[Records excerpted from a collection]
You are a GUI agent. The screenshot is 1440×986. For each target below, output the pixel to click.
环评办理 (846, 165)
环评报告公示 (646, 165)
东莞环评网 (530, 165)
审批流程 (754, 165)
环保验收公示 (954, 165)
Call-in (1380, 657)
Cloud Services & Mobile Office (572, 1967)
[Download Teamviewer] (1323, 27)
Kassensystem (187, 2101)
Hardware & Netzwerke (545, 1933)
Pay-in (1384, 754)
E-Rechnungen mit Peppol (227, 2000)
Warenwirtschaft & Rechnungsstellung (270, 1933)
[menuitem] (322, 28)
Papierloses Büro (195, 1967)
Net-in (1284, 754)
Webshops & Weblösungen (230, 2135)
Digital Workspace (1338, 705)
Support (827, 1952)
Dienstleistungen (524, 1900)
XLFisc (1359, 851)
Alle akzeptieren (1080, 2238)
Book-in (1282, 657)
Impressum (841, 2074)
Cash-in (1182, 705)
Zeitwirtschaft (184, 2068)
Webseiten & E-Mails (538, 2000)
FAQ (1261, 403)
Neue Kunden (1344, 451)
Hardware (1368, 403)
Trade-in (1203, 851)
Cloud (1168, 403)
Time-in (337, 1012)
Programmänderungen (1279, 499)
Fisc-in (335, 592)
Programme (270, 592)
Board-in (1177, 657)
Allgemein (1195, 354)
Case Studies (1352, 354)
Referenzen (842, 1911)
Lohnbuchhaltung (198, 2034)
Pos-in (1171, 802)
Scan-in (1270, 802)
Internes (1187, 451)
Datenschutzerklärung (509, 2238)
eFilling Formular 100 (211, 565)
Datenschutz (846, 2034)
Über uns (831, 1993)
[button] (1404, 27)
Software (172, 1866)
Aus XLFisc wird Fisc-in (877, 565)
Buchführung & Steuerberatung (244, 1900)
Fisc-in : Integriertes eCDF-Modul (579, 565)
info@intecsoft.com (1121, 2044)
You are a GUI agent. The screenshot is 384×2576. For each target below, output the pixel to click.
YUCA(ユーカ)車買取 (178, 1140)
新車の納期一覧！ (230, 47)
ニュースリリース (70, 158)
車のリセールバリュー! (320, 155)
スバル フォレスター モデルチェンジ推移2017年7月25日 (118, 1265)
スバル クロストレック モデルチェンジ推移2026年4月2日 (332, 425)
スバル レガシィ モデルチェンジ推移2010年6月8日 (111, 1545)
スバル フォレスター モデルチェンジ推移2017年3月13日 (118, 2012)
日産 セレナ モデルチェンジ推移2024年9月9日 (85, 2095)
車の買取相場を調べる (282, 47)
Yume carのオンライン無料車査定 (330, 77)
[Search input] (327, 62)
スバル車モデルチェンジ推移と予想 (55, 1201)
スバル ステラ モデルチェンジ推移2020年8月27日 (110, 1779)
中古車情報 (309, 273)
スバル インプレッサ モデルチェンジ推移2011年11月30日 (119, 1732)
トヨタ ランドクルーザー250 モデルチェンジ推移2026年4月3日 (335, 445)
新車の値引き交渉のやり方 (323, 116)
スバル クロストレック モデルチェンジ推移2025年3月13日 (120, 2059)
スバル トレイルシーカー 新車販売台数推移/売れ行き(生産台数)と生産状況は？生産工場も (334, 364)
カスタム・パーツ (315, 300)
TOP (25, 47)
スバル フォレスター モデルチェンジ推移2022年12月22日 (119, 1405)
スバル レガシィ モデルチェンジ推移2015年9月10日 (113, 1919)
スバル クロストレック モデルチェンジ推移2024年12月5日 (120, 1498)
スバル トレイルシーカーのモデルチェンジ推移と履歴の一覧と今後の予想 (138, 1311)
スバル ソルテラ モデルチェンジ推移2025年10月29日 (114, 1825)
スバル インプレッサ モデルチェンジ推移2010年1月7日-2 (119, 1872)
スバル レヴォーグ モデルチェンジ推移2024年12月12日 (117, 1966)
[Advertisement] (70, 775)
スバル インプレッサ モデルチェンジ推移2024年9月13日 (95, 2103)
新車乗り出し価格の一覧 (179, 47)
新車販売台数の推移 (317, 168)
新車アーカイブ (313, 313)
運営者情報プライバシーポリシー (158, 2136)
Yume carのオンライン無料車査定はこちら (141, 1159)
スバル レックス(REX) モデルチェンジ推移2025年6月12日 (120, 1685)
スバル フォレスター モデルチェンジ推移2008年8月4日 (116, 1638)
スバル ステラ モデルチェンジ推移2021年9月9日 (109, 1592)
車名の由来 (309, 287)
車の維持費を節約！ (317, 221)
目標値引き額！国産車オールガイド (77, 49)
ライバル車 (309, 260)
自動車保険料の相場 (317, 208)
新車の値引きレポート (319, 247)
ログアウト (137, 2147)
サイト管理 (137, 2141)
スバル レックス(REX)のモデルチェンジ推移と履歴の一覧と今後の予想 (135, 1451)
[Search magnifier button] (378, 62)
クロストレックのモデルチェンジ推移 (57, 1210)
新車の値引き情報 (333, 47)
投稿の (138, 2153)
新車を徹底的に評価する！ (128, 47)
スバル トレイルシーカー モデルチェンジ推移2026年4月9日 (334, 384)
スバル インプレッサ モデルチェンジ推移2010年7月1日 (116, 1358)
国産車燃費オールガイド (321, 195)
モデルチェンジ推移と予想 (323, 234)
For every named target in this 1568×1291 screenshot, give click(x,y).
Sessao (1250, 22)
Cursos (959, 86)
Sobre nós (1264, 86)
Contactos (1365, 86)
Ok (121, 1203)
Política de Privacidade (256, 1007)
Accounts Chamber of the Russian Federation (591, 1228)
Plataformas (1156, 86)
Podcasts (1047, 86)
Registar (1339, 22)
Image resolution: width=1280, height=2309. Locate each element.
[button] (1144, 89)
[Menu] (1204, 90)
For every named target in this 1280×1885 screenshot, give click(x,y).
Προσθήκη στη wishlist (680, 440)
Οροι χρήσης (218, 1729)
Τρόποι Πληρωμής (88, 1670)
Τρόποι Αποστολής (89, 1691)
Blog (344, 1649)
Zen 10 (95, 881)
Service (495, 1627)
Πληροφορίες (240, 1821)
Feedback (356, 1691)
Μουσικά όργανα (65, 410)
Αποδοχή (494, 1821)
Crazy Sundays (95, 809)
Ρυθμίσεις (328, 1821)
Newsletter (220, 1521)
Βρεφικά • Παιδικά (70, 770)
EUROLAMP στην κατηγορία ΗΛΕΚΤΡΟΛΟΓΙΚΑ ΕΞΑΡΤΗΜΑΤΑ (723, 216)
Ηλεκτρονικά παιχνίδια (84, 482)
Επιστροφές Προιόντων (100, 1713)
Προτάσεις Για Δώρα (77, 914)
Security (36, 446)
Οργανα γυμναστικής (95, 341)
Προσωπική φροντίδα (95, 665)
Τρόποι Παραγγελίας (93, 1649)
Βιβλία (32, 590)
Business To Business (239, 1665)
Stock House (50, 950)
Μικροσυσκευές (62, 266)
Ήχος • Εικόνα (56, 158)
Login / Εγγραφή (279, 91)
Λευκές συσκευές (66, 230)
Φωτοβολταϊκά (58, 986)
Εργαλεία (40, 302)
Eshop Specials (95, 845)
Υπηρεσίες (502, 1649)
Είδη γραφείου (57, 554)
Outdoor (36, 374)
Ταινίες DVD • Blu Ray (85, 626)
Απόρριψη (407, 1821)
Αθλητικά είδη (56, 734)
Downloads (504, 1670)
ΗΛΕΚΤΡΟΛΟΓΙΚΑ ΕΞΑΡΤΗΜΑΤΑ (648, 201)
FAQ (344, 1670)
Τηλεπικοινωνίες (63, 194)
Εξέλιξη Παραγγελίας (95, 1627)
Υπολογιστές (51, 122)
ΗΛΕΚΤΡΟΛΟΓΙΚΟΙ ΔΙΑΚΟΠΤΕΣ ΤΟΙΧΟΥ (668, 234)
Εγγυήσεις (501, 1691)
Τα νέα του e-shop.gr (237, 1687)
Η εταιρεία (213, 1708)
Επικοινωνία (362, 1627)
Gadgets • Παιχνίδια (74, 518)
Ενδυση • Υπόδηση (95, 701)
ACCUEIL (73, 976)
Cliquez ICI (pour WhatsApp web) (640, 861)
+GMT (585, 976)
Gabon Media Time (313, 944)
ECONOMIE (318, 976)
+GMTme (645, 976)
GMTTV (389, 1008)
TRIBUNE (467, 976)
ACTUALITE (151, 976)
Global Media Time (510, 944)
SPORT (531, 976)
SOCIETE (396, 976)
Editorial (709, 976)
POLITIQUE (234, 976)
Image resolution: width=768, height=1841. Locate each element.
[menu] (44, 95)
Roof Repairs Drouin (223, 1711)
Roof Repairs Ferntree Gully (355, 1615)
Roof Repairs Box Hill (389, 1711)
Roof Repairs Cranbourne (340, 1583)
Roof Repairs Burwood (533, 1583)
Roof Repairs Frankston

STATED TASK: Write out the material unchanged, everything from the line containing "Pos-in (1171, 802)" down to the line containing "[Search input] (327, 62)", with both of those lines included.

SOLVED PROBLEM:
Pos-in (1171, 802)
Scan-in (1270, 802)
Internes (1187, 451)
Datenschutzerklärung (509, 2238)
eFilling Formular 100 (211, 565)
Datenschutz (846, 2034)
Über uns (831, 1993)
[button] (1404, 27)
Software (172, 1866)
Aus XLFisc wird Fisc-in (877, 565)
Buchführung & Steuerberatung (244, 1900)
Fisc-in : Integriertes eCDF-Modul (579, 565)
info@intecsoft.com (1121, 2044)
You are a GUI agent. The screenshot is 384×2576. For each target below, output the pixel to click.
YUCA(ユーカ)車買取 (178, 1140)
新車の納期一覧！ (230, 47)
ニュースリリース (70, 158)
車のリセールバリュー! (320, 155)
スバル フォレスター モデルチェンジ推移2017年7月25日 (118, 1265)
スバル クロストレック モデルチェンジ推移2026年4月2日 (332, 425)
スバル レガシィ モデルチェンジ推移2010年6月8日 (111, 1545)
スバル フォレスター モデルチェンジ推移2017年3月13日 (118, 2012)
日産 セレナ モデルチェンジ推移2024年9月9日 (85, 2095)
車の買取相場を調べる (282, 47)
Yume carのオンライン無料車査定 (330, 77)
[Search input] (327, 62)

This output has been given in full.